###This notebook:
+ ktrain
+ hugging face transformers: distilbert-cased
+ input is normalised
+ emojis are kept
+ autofit policy for training

###Check Requirements/imports

In [1]:
import tensorflow as tf
print(tf.version.VERSION)

2.5.0


In [2]:
import pandas as pd


In [None]:
pip install emoji

In [None]:
pip install contractions

In [None]:
!pip3 install -q ktrain 

In [None]:
pip install -U sklearn

In [None]:
pip install parse_version

In [9]:
from google.colab import drive
drive.mount('/content/drive')

Mounted at /content/drive


In [None]:
pip install https://github.com/amaiya/eli5/archive/refs/heads/tfkeras_0_10_1.zip

###Load data

In [10]:
# Load train data
train_path = '/content/drive/MyDrive/TeamLab/data/semeval_taskA_corrected.csv'

df_train = pd.read_csv(train_path, header=0, names=['index',
                                                    'irony_label',
                                                    'tweet'])
                                                

In [11]:
df_train.head()

Unnamed: 0,index,irony_label,tweet
0,1,1,Sweet United Nations video. Just in time for C...
1,2,1,@mrdahl87 We are rumored to have talked to Erv...
2,3,1,Hey there! Nice to see you Minnesota/ND Winter...
3,4,0,3 episodes left I'm dying over here
4,5,1,I can't breathe! was chosen as the most notabl...


In [12]:
# Check if dataset is balanced

# Classes are 1 and 0. Tweet can either be ironic or non-ironic -> binary classification
classes = df_train.irony_label.unique()

print((df_train.irony_label == 0).sum())
print((df_train.irony_label == 1).sum())

# => Balanced

1923
1911


In [13]:
# Load test data
test_path = '/content/drive/MyDrive/TeamLab/data/semeval_taskA_test.csv'

df_test = pd.read_csv(test_path, sep='\t', header=0, names=['index',
                                                            'irony_label',
                                                            'tweet'])

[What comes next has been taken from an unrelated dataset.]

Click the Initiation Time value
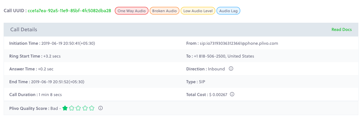The width and height of the screenshot is (361, 125). (68, 43)
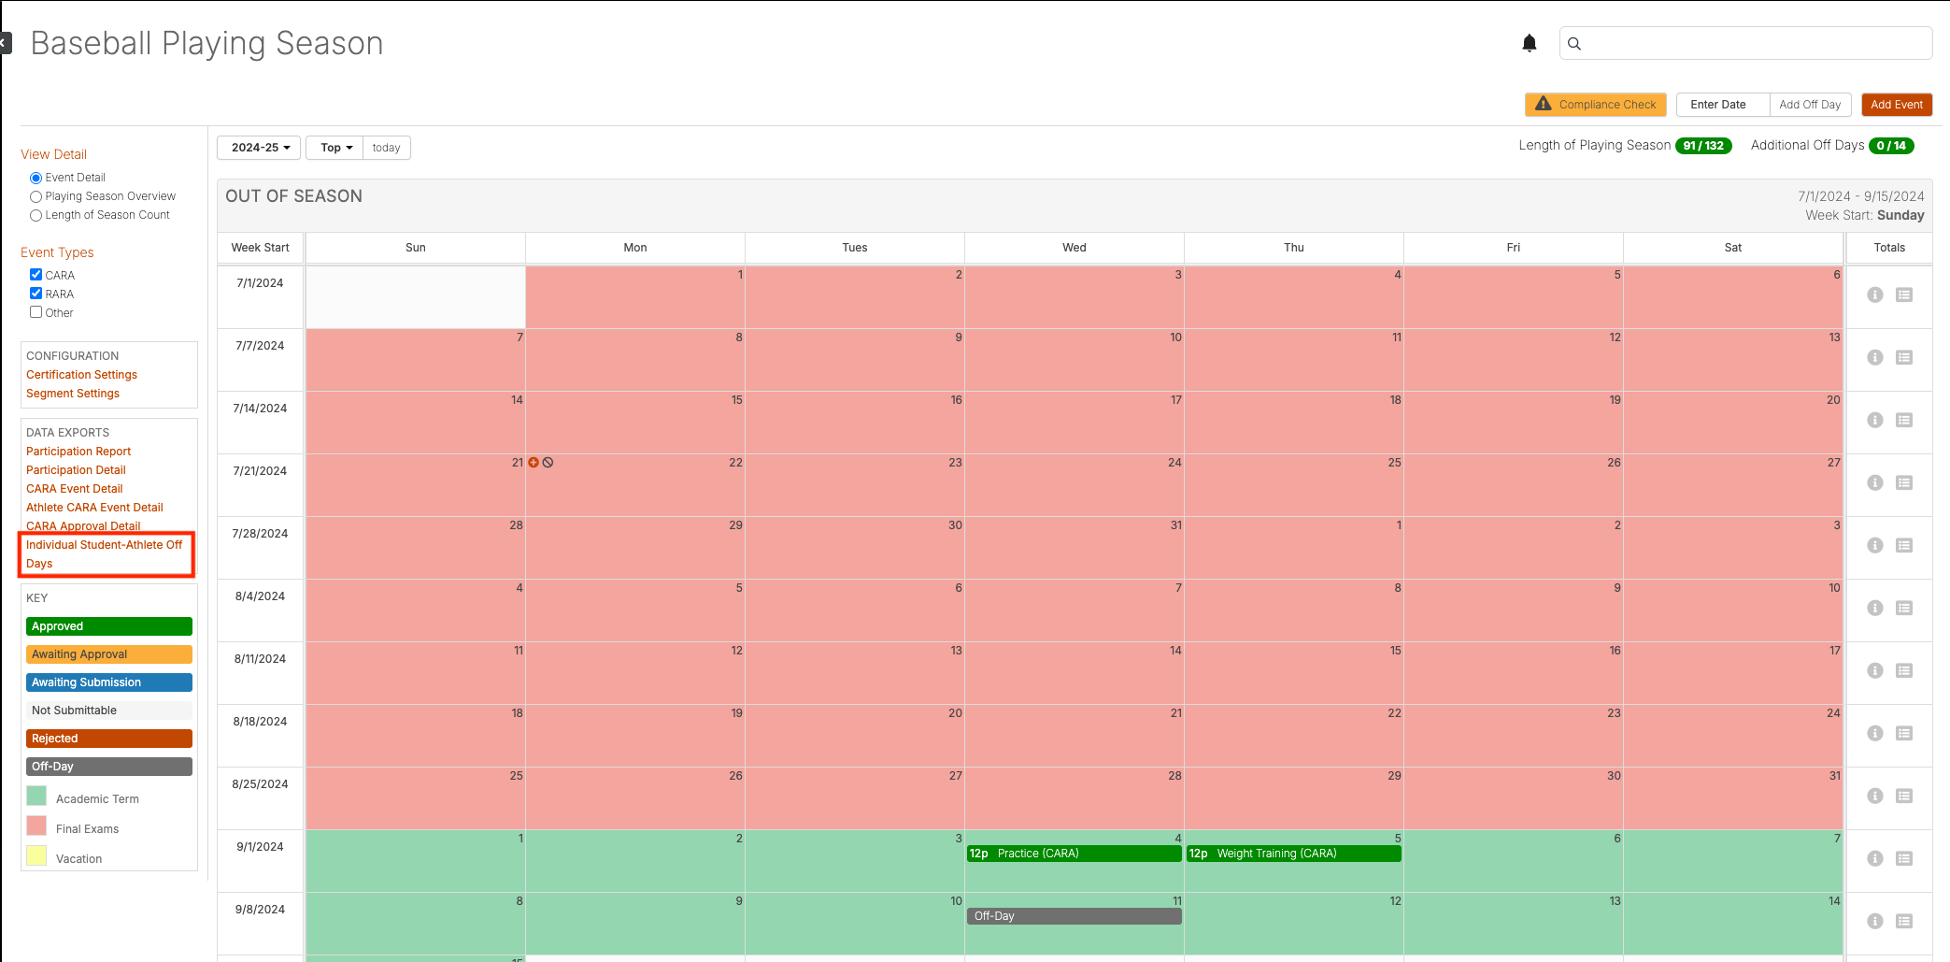Click the Final Exams color swatch in the key
The height and width of the screenshot is (962, 1950).
(x=36, y=826)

print((df_test.irony_label == 0).sum())
print((df_test.irony_label == 1).sum())

df_test.head()

473
311


Unnamed: 0,index,irony_label,tweet
0,1,0,@Callisto1947 Can U Help?||More conservatives ...
1,2,1,"Just walked in to #Starbucks and asked for a ""..."
2,3,0,#NOT GONNA WIN http://t.co/Mc9ebqjAqj
3,4,0,@mickymantell He is exactly that sort of perso...
4,5,1,So much #sarcasm at work mate 10/10 #boring 10...


In [14]:
x_train = df_train['tweet'].to_numpy()
y_train = df_train['irony_label'].to_numpy()

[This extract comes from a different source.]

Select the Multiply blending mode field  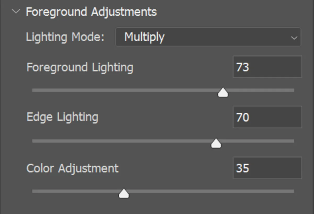coord(208,37)
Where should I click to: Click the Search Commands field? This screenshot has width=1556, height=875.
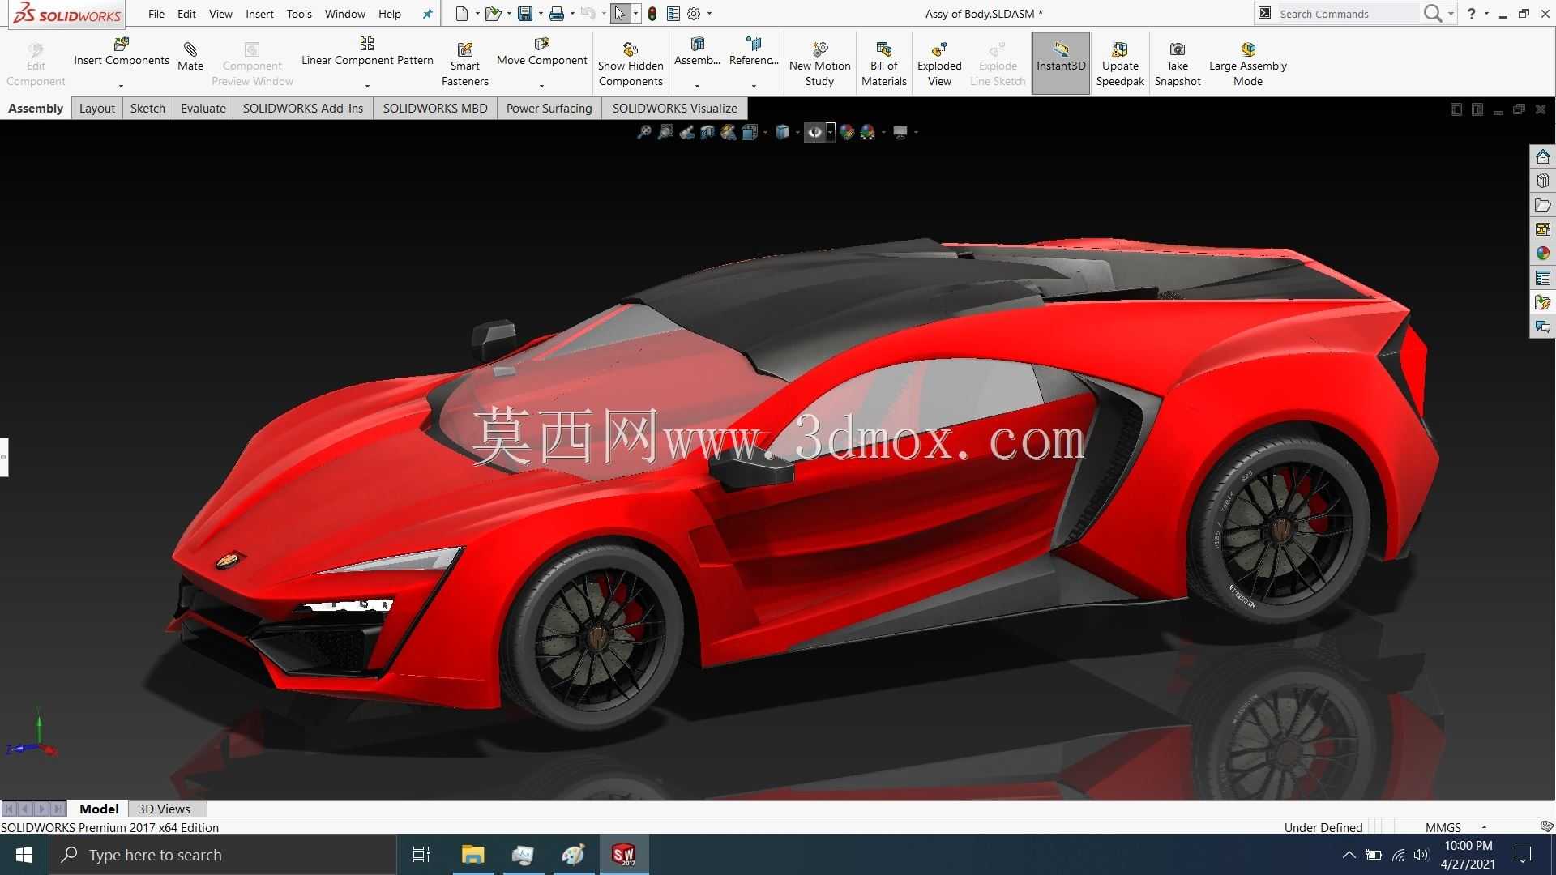click(1345, 14)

x_test = df_test['tweet'].to_numpy()
y_test = df_test['irony_label'].to_numpy()

In [15]:
x_train[0:3]

array(['Sweet United Nations video. Just in time for Christmas. #imagine #NoReligion  http://t.co/fej2v3OUBR',
       "@mrdahl87 We are rumored to have talked to Erv's agent... and the Angels asked about Ed Escobar... that's hardly nothing    ;)",
       'Hey there! Nice to see you Minnesota/ND Winter Weather'],
      dtype=object)

###Normalisation of input

Normalise:
+ hashtags
+ tagged users
+ emoji (demojize)
+ urls 

In [16]:
import emoji
from nltk.tokenize import TweetTokenizer
import re
import contractions
import numpy as np


def normalise_tweet(tweet):
    norm_tweet = re.sub("&", "and", tweet)
    norm_tweet = re.sub(r"[<>]", "", norm_tweet)
    norm_tweet = re.sub("http:.*", "url", norm_tweet)
    norm_tweet = re.sub("@", " @", norm_tweet)
    norm_tweet = re.sub("#", " ", norm_tweet)

    norm_tweet = emoji.demojize(norm_tweet)
    norm_tweet = re.sub(r"[-()/_;:{}=~|,\[\]]", " ", norm_tweet)

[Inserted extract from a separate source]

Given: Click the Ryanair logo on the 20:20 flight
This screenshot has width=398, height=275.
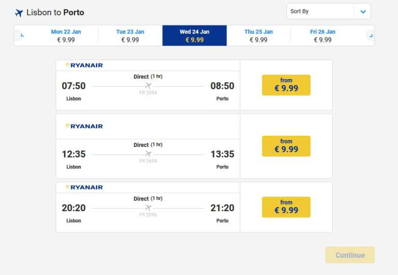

    norm_tweet = contractions.fix(norm_tweet)

    tokenizer = TweetTokenizer()
    final_tweet = ''

    for token in tokenizer.tokenize(norm_tweet):
        if token.startswith("@"):
            token = "tagged_user"
        if token.isnumeric():
            token = "digit"

        final_tweet += token + " "
        
    return final_tweet.strip()

In [17]:
x_train_norm = []
for tweet in x_train:
    x_train_norm.append(normalise_tweet(tweet))

x_test_norm = []
for tweet in x_test:
    x_test_norm.append(normalise_tweet(tweet))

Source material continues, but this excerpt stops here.